What does that mean for medical practice and, specifically, for practitioners? That health care providers who struggle with overeating or weight concerns should give up and find another way to make a living? Of course not. It means that they, too, need to abandon dieting, stop focusing exclusively on weight, and learn how the psychology of eating can help them reach their eating and health goals. As Margaret McCartney, a general practitioner from Glasgow, Scotland, says, “We should not assume that fat doctors are bad doctors or are ‘not thinking about it.’ Those of us who have gained, lost, gained, lost, and gained weight again are only too aware of our failings. The medical profession should be tolerant of these—the same problems that our other patients face.”19 Amen.

I WANT TO TREAT MY HIGHER-WEIGHT PATIENTS BETTER THAN I HAVE BEEN DOING, SO WHERE DO I BEGIN?

You begin with yourself. By putting your work and your role in it into perspective. As American author and historian Edward Everett Hale said, “I am only one, but I am one. I cannot do everything, but I can do something. And because I cannot do everything, I will not refuse to do the something that I can do.”20 It’s true, you don’t have the time or knowledge to do a full court press to change your patients’ eating or exercise or body-shaming habits. We appreciate that your window of opportunity for this subject in a typical 15-minute office visit is likely to be one or two minutes at most.

So, what can you do, especially on the psychological front? For starters, you can recognize that, as with every other condition you’ve ever encountered or treated, sometimes you will succeed in a cure and sometimes you won’t. You can remind yourself that you may do your utmost and still not produce the outcome you (or your patient) desire. You can be aware that you have your limits and that patients have theirs. There, doesn’t that feel better already?

However, here are eight simple, direct actions you can take that will strongly (and perhaps surprisingly) influence your patients’ ability to make progressive changes in the eating and health arenas.

Nix the rescue fantasy

It will help enormously if you opt out of being a part of patients’ rescue fantasies, the ones in which you do all the heavy lifting and they do little or none of it. It’s crucial to understand that they may feverishly project this desire to be rescued (a.k.a. save me from myself) onto you, but that you must resist because it’s a set-up for you and them to fail. Here’s why: If you succeed in rescuing them and they eat better and become more fit because you’ve stayed on them like a Marine drill sergeant and they’ve changed only to please you, they’ve learned nothing about themselves and will almost certainly regress to old, unhealthy behaviors without your ongoing reinforcement. Remember, they can’t carry you around in their pocket like a phone app.

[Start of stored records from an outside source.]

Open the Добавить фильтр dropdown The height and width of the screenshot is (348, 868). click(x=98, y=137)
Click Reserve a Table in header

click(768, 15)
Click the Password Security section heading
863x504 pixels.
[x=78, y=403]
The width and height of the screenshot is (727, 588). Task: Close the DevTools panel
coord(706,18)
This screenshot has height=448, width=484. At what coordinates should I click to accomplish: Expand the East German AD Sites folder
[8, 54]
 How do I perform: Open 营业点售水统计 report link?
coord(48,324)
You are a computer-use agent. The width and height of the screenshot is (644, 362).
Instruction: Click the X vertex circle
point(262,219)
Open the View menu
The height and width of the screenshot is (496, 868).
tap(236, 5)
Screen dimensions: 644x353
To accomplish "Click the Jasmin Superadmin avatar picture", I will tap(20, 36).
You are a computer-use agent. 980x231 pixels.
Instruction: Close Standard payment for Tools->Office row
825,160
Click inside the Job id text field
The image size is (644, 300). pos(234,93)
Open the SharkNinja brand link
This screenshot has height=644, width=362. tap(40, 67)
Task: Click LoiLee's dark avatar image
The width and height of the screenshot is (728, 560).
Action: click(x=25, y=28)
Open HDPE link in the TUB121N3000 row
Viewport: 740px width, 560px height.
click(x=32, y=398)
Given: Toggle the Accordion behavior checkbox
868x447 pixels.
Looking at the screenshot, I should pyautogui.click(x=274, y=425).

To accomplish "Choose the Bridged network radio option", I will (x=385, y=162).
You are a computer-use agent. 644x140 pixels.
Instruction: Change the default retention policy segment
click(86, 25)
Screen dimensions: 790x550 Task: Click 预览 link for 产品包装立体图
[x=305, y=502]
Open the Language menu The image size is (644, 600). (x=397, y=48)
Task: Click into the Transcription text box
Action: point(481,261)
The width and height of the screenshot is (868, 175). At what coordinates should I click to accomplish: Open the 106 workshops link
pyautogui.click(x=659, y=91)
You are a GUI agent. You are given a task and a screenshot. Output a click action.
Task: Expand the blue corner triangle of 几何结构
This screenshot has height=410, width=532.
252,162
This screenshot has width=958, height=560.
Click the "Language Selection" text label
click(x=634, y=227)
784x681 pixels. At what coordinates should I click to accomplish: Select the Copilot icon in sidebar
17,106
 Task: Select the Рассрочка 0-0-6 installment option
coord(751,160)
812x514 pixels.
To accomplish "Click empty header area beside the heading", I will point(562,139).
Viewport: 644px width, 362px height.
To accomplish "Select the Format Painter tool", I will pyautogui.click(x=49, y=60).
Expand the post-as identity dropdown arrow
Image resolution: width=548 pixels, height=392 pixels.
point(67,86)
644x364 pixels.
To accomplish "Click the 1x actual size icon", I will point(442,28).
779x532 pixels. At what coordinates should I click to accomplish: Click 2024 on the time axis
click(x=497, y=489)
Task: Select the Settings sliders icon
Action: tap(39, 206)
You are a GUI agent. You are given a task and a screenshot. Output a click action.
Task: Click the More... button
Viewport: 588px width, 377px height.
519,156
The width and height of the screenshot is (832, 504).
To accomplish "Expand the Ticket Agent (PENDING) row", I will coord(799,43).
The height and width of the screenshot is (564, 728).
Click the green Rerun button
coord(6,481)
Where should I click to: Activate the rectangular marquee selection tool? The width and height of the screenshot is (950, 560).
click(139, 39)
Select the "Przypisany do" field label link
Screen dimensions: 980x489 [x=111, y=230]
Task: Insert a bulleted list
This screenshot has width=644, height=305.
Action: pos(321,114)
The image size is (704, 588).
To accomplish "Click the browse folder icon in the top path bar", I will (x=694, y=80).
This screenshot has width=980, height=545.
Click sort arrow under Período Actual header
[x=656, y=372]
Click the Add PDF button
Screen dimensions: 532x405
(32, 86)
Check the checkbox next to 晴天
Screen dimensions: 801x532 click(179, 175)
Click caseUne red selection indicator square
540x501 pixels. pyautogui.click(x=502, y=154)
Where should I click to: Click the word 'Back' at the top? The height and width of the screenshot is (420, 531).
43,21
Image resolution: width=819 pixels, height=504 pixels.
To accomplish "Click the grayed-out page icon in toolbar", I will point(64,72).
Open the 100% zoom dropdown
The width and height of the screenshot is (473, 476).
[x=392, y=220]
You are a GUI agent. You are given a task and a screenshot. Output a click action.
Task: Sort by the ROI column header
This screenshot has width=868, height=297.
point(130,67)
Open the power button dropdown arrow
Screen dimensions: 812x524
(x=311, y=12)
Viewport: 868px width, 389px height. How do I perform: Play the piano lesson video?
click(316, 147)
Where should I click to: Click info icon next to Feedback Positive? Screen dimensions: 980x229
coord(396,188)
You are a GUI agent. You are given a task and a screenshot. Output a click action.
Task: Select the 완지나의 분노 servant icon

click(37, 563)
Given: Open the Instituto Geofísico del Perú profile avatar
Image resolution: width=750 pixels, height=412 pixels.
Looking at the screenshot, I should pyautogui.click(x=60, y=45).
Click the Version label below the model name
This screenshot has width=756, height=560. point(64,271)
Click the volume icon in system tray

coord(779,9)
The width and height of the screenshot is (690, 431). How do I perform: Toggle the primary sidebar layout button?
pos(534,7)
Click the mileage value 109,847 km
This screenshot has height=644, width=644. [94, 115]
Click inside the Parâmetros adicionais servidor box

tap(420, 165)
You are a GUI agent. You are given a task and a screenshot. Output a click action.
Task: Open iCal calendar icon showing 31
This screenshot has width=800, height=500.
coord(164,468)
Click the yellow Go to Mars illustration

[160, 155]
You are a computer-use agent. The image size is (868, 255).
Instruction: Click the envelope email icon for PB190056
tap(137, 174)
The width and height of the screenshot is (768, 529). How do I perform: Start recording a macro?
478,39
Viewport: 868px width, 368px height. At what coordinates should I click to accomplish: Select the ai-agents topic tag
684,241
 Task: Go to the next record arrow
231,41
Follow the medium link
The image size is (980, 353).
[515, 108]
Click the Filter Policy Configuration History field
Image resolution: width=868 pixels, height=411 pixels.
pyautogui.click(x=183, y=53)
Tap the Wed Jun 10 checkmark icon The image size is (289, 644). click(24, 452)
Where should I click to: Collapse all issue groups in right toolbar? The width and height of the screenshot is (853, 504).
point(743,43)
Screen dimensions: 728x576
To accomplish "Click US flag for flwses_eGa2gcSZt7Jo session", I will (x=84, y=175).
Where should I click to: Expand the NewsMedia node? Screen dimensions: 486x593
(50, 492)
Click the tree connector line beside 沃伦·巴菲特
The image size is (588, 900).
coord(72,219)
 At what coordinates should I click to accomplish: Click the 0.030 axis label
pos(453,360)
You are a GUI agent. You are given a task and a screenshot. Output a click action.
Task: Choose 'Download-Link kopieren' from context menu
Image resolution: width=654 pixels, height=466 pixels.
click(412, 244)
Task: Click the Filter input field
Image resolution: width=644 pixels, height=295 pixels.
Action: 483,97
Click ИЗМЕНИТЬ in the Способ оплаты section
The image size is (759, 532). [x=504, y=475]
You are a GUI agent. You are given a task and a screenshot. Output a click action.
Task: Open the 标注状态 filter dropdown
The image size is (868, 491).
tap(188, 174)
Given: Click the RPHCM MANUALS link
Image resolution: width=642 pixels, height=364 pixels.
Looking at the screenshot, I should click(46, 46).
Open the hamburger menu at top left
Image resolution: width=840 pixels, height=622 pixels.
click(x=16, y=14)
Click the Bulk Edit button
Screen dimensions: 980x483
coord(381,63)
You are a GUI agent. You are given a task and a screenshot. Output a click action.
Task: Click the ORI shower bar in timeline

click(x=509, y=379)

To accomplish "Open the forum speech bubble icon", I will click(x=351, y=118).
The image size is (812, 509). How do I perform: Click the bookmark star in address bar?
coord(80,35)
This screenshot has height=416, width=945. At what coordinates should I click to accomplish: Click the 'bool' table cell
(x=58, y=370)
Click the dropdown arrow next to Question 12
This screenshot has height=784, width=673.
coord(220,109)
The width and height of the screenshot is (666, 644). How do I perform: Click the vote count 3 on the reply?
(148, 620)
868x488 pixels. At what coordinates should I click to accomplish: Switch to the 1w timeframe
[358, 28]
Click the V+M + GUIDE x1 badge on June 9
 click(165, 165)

Alternately, if they don’t succeed when you’ve bent over backward to help them, who do you think they’re going to blame? You, very possibly. So nix the rescue fantasy. For sure, collaborate and cooperate to get the job done, possibly by suggesting small steps and strategies to generate consistency in wellness-promoting behaviors. Then remember that you are doing your best and your patients are doing theirs. It may be difficult to give up the rescue fantasy (psychotherapists battle against it regularly), but give it up you must if you want your patients to succeed.

Treat patients with respect

Respect does not mean always agreeing with patients, but it does involve taking their perspectives (ridiculous or unhealthy as they sound and may indeed be) seriously. If they say that they’re too busy to get to a gym, don’t tell them that’s not so because you’re the busiest guy in your practice and still manage to get up at 4:30 every morning to work out. Respect means acknowledging that they believe they have good reasons for doing what they’re doing, or not doing what you wish (or even) they wish they were doing. Having respect comes from the place in you that says you haven’t lived their lives, but if you had, you might be acting the same way they are.

Being respectful includes never shaming, ridiculing, or stigmatizing patients for their lack of progress with food or fitness. Never, not once, no matter how frustrated and helpless you feel. You may not be pleased that they are unhealthy or you may worry that they’re at risk for serious and fatal diseases. You may not care for their cavalier, blasé, or defensive attitudes about their bodies or their health. But, to be effective, you will need to put aside your feelings and take a more strategic approach. The truth is that you don’t need to approve of how your patients take care of themselves in order to help them make progress. What is essential is for you to start from a place of respect and empathy, no matter how exasperated you feel. Over time respect builds trust and makes patients more likely to speak up when they are finally ready to consider or attempt change.

Exude empathy

Failing to express empathy will likely derail a constructive relationship with patients of higher weights. “While BMI was not associated with perception of physician empathy, higher frequency of weight stigmatizing situations was negatively associated with perception of physician empathy. Reducing weight stigma in primary care could improve doctor-patient relationships and quality of care in patients with obesity.”21

The way you treat patients respectfully is by empathizing with them. This means trying to understand and validate their experience and take a walk in their shoes by listening closely to their explanations (or excuses) and by using empathy reflections which is a way of responding to patients in such a way that they have no doubt that you “get” what they’re thinking, saying, or feeling. This basic, learnable skill will improve your relationship with your patients exponentially. Just as a patient will not hear anything you say about the lump on her knee until you tell her that it is not cancer, a patient struggling with challenging eating is unlikely to trust you with the real truth until it is evident that you are coming from a place of caring and understanding. You’ll learn more about empathic reflection in Chapter 8.

Lead with compassion

Compassion does not mean agreeing with what patients say or do, seeing things the same way, approving of their actions, or even liking them very much. Compassion is a cousin to empathy and involves being kind to others who are hurting or suffering, understanding that they’re human and have frailties and limits, and connecting to them by knowing that they’re striving to improve in spite of their flaws. Said simply, it’s one part forgiveness of their imperfections and one part wanting to relieve their suffering. Really, is that so hard?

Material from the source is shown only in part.